I closed a purchase file this month where the lender missed the initial CTC deadline by 4 days. We pushed, got the agents a same-day extension, and closed on time. Write a Facebook post in my voice about managing lender timeline pressure. Use the tc-facebook-post skill.
Write an Instagram carousel: 5 slides about the most common things TCs catch that agents miss. Pull from my closed file insights in the Knowledge Doc and use the tc-instagram-carousel skill. Keep each slide to one punchy line.
Notice what is in these prompts: real details from real files. Not "write a post about being a TC." That specificity — the 4-day delay, the same-day extension, the closed-on-time outcome — is what produces content that actually sounds like you lived it. Because you did.
60 Minutes to Build It Once
Build your Agent Avatar (20 min). Answer every identity and voice question above in a fresh document. Full sentences, not bullets. Get raw answers out first.
Build your Knowledge Document (20 min). Structure it in five blocks: Professional Identity, Voice Fingerprint, This Month's Closed File Data, Evergreen Expertise Pillars, and Platform Rules.

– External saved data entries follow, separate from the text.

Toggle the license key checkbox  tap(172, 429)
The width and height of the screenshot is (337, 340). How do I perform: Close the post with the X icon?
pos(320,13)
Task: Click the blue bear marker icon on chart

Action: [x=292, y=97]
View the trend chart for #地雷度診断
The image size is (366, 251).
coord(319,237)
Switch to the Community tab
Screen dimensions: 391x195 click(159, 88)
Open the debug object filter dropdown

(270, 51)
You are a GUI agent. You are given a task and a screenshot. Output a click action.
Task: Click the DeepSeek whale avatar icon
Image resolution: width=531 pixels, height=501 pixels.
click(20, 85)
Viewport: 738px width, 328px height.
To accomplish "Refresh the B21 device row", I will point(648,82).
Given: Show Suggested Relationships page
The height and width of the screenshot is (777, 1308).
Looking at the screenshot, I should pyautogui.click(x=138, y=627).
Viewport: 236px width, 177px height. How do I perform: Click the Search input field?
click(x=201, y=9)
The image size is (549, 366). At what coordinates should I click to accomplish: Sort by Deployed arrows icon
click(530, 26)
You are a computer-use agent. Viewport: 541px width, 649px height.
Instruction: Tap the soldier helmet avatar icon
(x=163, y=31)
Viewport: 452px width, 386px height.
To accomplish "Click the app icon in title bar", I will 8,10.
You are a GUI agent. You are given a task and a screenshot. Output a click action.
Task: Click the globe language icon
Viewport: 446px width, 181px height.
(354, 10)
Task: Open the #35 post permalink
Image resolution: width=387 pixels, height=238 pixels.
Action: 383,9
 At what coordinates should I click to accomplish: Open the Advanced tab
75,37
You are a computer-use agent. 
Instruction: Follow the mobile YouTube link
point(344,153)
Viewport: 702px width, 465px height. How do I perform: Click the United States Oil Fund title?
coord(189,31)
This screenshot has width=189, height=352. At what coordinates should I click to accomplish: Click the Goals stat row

Block 3 gets updated monthly.
Set up your Claude Project (10 min). Name it clearly. Set the model to the strongest available option in your subscription — this step matters more than most tutorials admit. Write one directing sentence as your instruction. Attach the Knowledge Document.
Build your platform skills (10 min each). One file for Facebook, one for Instagram. Caption templates, hook formats, CTA rules. Attach or reference when you prompt.
In Claude Projects, you choose which model powers the project. The strongest available reasoning model produces noticeably better voice-consistent content. Set it once. You are not paying more per request in a subscription — you are just choosing the engine.
Then It Just Runs
Every day after setup: open the Project, give a specific prompt with real file data, review the output, post. Once a month: run your Closed File Content Audit, update Block 3, let the system get smarter.
That is the whole workflow.
You are not competing with TCs who hand-write every caption. You are competing with TCs who dump vague prompts into ChatGPT and wonder why nothing gets engagement. Architecture is what creates the gap.
A TC running this system for six months has a Knowledge Document built from six months of real transaction data. Their content reflects actual market conditions, actual client patterns, and actual expertise that cannot be faked.
That is not a content machine. That is a reputation machine.